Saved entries
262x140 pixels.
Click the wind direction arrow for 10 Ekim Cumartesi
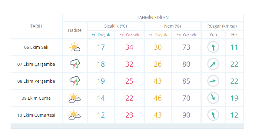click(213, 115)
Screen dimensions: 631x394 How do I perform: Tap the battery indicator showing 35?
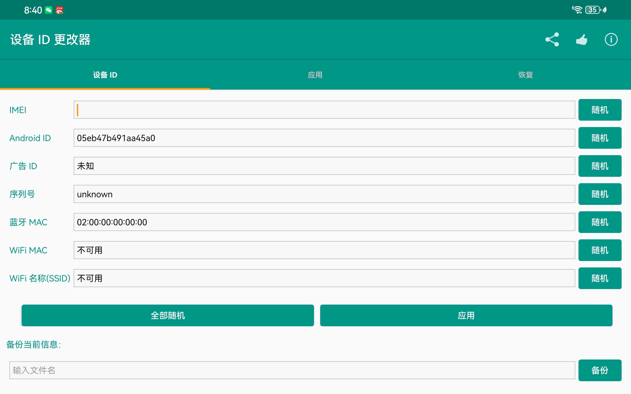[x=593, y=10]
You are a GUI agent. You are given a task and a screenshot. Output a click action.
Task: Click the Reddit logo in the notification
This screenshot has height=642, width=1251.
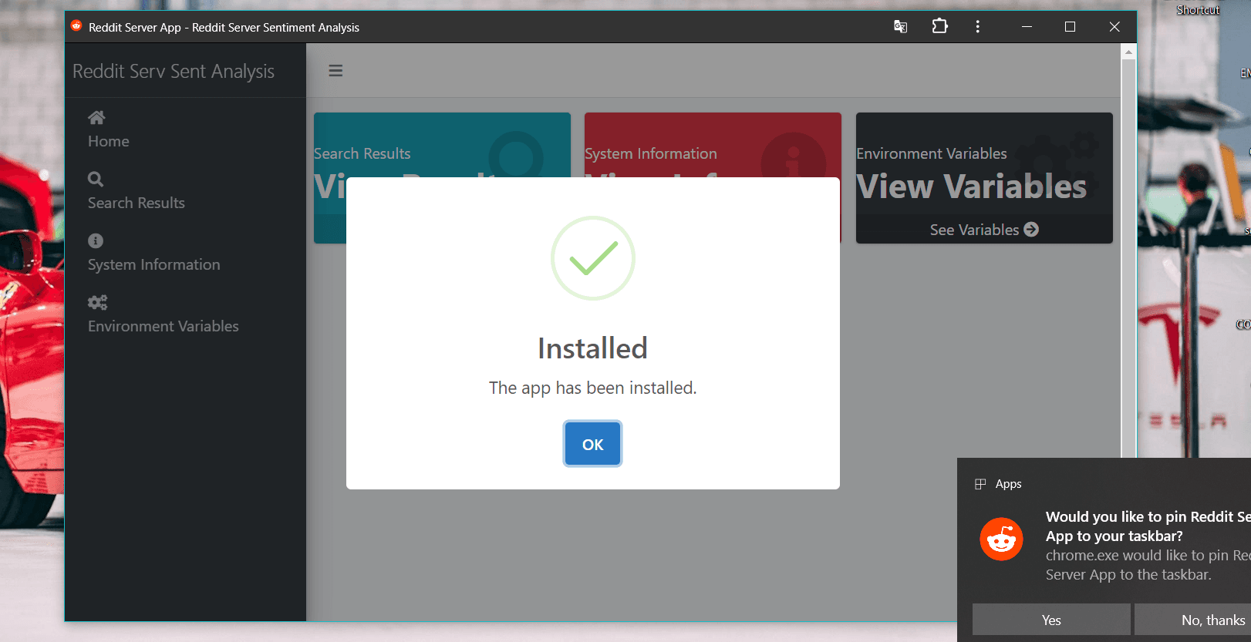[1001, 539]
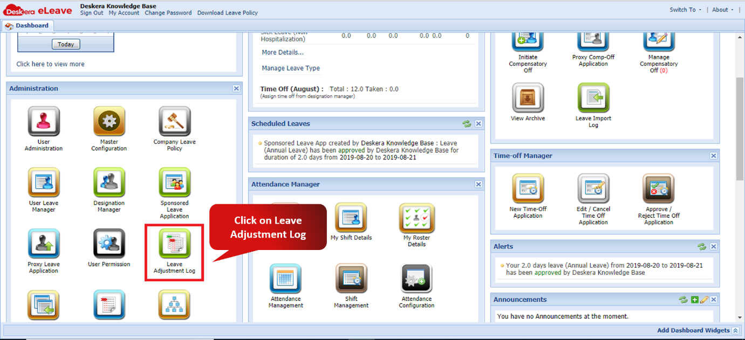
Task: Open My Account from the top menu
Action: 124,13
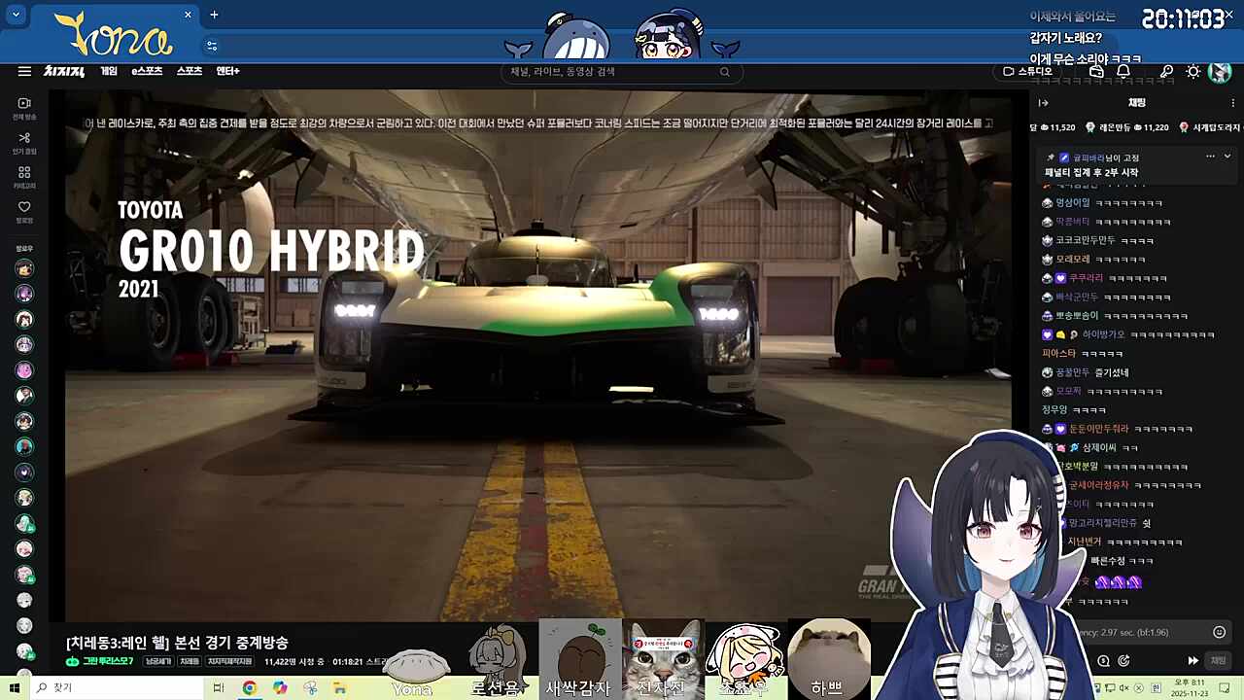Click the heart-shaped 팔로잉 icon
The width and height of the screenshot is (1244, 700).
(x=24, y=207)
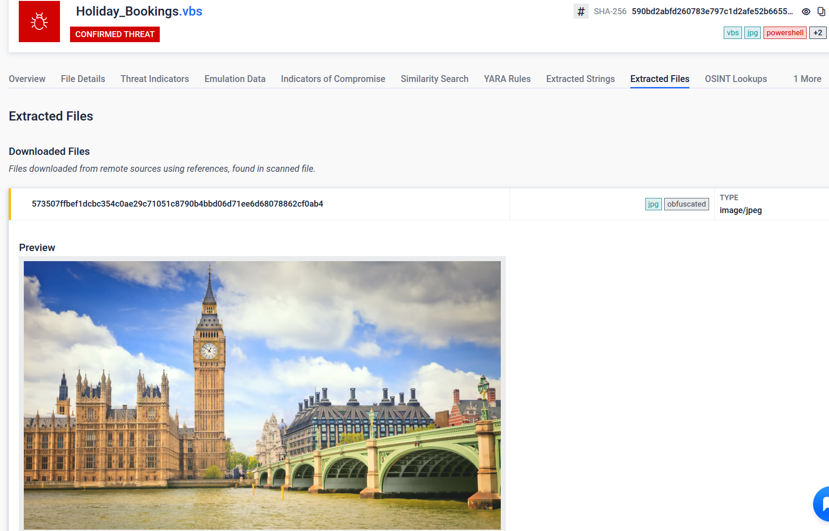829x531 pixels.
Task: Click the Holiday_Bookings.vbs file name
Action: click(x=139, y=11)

- [Exercise prompt]: Only the text of the entries belongs in the answer, copied exactly; the pictures stay out.

- [Task answer]:
262x140 pixels.
Click the wind direction arrow for 10 Ekim Cumartesi
click(213, 115)
Screen dimensions: 631x394 How do I perform: Tap the battery indicator showing 35?
[x=593, y=10]
You are a GUI agent. You are given a task and a screenshot. Output a click action.
Task: Click the Reddit logo in the notification
This screenshot has height=642, width=1251.
[1001, 539]
Task: Open My Account from the top menu
Action: 124,13
Click the heart-shaped 팔로잉 icon
The width and height of the screenshot is (1244, 700).
(x=24, y=207)
829x531 pixels.
Task: Click the Holiday_Bookings.vbs file name
Action: click(x=139, y=11)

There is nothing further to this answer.